The ex asking for the £20 might be petty or it might be that she is genuinely hard up. But technically she isn’t wrong to ask, child maintenance is calculated on the number of nights the non resident parent looks after the child.

RampantIvy · 21/04/2025 10:38

SapporoBaby · 21/04/2025 09:51

If she was your child you wouldn’t be able to get rid of her when she’s sick. He’s her dad and her mum shouldn’t have to always look after her when she’s sick.

More whataboutery.

Please stop it!

It is irrelevant here.

Unexpectedlysinglemum · 21/04/2025 11:28

cadburyegg · 21/04/2025 10:29

I think your partner should have asked his ex if he can come over to her house to see his DD on this occasion rather than having her over to your house this weekend. Bringing food for her of course, maybe offering to pay for a film to watch while she is recovering. He should have offered a compromise rather than saying he wouldn’t have her at all. Whatever you think of his ex, she is the one he chose to have a child with (whatever the circumstances) and does the majority of the leg work, so your partner needs to be prepared to be flexible where necessary.

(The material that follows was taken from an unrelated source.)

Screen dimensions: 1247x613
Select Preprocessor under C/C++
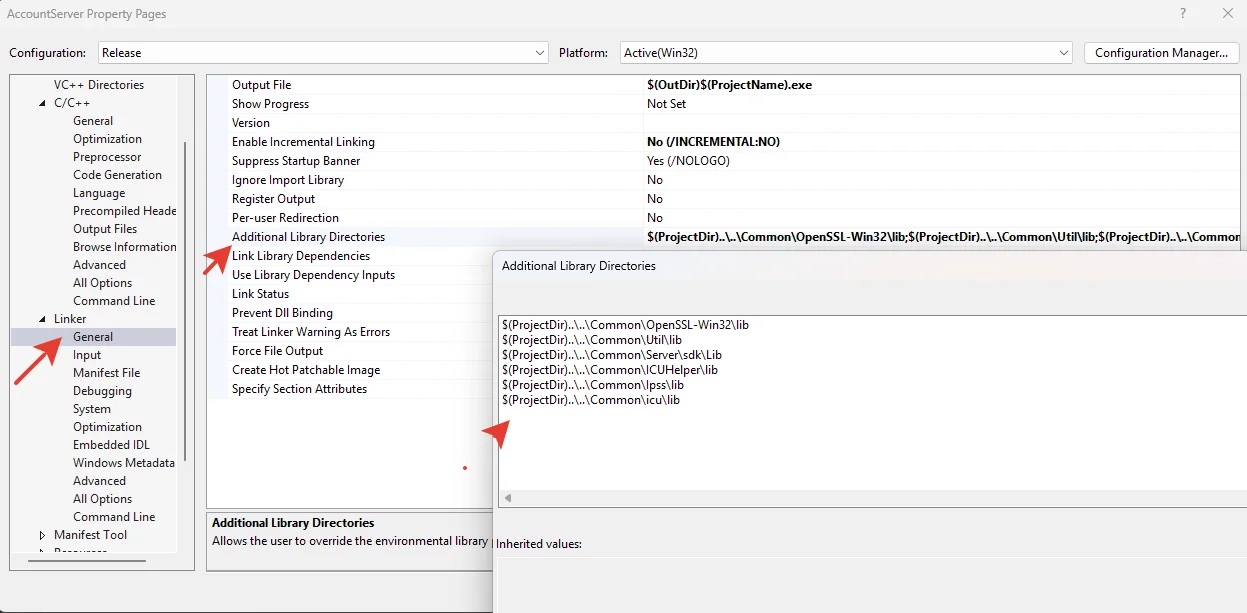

The ex asking for the £20 might be petty or it might be that she is genuinely hard up. But technically she isn’t wrong to ask, child maintenance is calculated on the number of nights the non resident parent looks after the child.

Yes exactly this

TheIceBear · 21/04/2025 15:57

Unexpectedlysinglemum · 21/04/2025 09:11

So in this situation the father should go round to daughter to see her in the garden both days and bring her and mum anything they need for the weekends such as meds and pre prepared healthy food, offer mum £70 for a babysitter if she had plans to go out and offer to have her an extra weekend whenever suits mum.

Do 15 year olds require babysitters ??? I used to babysit when I was that age and younger. Agree about offering to have an extra weekend but op said they have offered this already. pre prepared healthy food ? What planet are you living on.